En un mundo que en ese entonces aún era eminentemente masculino, Marilú notó desde el inicio de su carrera una fuerte cultura machista. “Me costaba que los hombres, sobre todo los mayores, me abrieran las puertas. Sentí durante toda mi vida profesional que para muchos era difícil aceptar que ellos no ocupaban un sitial especial”, comenta. “Creo que, en parte, también se debía a que yo era muy joven y era casi la única mujer en mi rubro. Ahora hay muchísimas mujeres y, en cierto sentido, me siento una precursora. Si bien no diría que las mujeres somos mejores, sí tenemos las mismas habilidades que un hombre para desarrollarnos en esta área”. Actualmente, Marilú ve cómo todos los ámbitos de la industria del vino han sido permeados por las mujeres. “Hay mucha mujer y mucha mujer capaz. No solamente en la parte técnica del vino, también en las áreas de marketing. Vas a otros países y las compradoras son mujeres. La mujer invadió absolutamente este nicho”, comenta.

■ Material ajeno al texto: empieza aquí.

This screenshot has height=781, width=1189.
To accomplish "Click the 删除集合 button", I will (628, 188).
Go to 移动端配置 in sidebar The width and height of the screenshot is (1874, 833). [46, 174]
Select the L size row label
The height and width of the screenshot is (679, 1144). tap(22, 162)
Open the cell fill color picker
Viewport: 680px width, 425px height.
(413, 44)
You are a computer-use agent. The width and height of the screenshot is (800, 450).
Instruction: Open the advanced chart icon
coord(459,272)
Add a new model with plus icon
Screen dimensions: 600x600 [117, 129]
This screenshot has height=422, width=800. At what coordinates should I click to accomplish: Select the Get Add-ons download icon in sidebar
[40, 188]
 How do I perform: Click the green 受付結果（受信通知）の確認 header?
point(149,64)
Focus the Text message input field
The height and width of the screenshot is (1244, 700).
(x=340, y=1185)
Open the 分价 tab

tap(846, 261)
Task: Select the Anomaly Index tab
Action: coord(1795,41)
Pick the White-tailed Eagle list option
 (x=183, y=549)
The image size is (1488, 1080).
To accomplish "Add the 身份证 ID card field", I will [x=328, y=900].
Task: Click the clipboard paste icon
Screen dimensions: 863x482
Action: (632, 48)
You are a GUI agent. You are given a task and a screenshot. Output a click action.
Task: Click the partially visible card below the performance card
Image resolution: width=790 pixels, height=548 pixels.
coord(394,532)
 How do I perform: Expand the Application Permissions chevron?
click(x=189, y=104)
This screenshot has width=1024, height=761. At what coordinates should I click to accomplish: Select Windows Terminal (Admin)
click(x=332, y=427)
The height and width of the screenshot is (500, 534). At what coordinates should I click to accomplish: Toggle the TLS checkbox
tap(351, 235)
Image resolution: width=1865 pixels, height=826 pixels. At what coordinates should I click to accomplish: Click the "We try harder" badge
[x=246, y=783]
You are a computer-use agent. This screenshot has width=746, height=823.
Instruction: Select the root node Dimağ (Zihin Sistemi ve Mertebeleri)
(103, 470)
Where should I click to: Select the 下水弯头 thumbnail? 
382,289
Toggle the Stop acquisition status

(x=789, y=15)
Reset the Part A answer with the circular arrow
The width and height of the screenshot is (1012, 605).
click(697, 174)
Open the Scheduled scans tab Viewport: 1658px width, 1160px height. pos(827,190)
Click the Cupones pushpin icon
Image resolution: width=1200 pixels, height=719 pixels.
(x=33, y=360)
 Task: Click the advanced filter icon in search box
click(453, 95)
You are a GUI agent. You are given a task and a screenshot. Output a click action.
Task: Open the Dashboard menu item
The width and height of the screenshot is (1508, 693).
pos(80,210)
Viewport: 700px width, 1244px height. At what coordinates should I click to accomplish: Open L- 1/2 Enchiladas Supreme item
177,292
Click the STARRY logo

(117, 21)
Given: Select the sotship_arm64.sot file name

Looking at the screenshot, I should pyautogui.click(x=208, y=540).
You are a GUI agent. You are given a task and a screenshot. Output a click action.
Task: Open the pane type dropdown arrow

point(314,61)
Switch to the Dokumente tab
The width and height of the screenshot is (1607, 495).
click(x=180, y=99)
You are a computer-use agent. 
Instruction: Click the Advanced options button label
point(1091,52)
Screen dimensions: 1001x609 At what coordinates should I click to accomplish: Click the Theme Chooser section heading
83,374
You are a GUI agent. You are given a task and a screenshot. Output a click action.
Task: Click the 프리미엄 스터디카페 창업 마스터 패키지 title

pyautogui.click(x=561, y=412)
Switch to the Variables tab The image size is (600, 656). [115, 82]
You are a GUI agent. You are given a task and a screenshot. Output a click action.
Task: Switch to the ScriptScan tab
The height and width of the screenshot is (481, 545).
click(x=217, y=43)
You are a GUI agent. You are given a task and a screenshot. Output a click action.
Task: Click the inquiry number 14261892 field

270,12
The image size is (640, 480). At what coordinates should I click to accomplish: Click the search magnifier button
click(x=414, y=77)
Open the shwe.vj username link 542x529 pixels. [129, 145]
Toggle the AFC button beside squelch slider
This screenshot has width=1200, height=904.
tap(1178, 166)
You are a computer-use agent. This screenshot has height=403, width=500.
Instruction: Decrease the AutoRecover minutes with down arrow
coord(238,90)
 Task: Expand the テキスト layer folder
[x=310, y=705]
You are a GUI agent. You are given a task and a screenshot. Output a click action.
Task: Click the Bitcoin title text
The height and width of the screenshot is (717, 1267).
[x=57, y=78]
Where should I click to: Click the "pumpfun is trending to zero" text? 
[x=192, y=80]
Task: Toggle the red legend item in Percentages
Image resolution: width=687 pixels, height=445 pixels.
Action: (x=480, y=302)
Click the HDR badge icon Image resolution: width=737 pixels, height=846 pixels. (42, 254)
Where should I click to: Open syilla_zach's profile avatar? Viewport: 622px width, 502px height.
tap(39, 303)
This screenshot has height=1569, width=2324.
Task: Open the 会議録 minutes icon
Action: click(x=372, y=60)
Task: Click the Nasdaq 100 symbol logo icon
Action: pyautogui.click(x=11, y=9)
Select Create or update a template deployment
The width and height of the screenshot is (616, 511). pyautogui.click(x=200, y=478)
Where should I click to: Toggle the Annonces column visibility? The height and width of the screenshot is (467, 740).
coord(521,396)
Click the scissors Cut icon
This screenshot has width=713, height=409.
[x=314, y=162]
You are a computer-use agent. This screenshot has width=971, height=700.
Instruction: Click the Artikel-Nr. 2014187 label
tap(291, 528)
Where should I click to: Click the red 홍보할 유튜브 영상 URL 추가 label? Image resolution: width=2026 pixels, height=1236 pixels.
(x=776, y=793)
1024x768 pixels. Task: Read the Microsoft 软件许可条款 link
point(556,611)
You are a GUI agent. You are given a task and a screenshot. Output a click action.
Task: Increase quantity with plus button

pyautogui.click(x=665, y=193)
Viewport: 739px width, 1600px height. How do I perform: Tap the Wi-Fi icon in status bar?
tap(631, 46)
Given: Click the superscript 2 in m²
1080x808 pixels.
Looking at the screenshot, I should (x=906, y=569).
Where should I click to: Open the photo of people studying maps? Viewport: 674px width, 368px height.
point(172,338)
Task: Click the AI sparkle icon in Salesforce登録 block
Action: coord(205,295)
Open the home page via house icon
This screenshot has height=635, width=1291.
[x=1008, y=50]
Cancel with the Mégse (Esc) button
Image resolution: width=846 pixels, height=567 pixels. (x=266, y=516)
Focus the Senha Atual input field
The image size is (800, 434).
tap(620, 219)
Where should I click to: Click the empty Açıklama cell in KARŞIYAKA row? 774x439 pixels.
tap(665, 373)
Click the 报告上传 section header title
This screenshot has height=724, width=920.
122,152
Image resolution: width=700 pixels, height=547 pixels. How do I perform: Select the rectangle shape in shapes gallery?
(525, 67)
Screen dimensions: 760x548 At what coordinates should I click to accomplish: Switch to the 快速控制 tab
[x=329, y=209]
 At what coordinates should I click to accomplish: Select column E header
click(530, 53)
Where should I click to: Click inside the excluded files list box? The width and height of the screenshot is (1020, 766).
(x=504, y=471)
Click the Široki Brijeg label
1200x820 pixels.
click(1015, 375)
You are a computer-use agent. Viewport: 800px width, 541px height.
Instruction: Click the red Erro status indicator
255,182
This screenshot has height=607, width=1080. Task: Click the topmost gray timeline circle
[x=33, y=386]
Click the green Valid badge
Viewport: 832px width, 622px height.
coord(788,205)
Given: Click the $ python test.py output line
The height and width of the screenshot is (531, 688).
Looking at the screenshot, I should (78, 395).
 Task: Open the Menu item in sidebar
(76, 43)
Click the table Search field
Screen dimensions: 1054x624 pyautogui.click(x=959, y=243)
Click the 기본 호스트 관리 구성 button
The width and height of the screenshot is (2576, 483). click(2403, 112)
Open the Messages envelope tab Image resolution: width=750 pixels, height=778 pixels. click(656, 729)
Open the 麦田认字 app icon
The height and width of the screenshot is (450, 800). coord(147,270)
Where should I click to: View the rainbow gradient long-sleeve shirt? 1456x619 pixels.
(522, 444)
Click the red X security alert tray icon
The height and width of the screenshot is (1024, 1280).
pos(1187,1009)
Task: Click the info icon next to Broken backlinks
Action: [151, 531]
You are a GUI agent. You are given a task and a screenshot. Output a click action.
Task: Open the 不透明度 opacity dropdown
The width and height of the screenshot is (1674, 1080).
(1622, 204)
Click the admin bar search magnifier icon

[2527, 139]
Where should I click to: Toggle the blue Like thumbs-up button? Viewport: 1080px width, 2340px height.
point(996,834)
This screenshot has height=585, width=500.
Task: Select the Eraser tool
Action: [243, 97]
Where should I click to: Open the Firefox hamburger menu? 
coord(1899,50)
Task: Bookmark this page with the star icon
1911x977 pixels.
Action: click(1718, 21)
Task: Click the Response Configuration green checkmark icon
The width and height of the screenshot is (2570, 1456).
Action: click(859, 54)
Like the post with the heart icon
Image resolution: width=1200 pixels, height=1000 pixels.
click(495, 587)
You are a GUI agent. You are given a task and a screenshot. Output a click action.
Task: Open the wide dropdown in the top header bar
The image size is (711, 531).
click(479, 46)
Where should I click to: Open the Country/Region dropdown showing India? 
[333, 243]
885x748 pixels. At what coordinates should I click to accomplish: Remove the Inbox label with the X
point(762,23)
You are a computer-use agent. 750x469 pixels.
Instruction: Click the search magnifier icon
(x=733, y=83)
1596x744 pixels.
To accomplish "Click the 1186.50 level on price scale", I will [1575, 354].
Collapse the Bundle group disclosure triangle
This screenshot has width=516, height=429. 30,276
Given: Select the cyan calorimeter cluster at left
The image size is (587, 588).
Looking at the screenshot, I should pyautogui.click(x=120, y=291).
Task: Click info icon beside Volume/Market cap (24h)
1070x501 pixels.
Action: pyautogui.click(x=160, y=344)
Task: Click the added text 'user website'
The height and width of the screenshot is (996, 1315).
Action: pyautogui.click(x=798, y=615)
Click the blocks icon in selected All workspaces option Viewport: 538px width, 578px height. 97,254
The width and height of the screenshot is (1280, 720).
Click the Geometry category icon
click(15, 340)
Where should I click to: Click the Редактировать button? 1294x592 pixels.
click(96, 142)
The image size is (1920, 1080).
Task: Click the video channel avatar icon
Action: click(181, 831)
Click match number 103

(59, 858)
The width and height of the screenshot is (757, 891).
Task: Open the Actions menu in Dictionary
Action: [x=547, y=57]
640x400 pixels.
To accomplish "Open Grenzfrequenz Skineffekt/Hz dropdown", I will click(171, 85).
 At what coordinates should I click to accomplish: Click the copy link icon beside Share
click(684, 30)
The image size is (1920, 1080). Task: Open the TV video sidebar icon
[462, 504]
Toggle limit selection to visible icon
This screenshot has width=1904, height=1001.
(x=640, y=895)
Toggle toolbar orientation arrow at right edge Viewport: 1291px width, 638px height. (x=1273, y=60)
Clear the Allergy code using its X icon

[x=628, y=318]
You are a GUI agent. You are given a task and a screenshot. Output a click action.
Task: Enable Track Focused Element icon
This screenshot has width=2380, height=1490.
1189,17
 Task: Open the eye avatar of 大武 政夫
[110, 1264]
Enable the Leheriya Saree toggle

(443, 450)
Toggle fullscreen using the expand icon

Después de dos décadas de trabajo intenso en su viña, Marilú se siente orgullosa de haber sido una mujer pionera en su área. Ha corrido riesgos, pero también ha puesto mucha dedicación y recibido las recompensas. “Ya no tenemos que luchar por mostrar que nuestro vino es bueno. Nos instalamos y nos hemos mantenido constantes”, explica. A sus 72 años, está disfrutando no solo de haber construido una carrera que en sus inicios en el mundo del vino no tenía precedentes, sino que, además, tiene la gratificación de haber construido una marca: una viña familiar, cuya segunda generación tiene como misión mantener la calidad y el prestigio de los vinos de Casa Marín.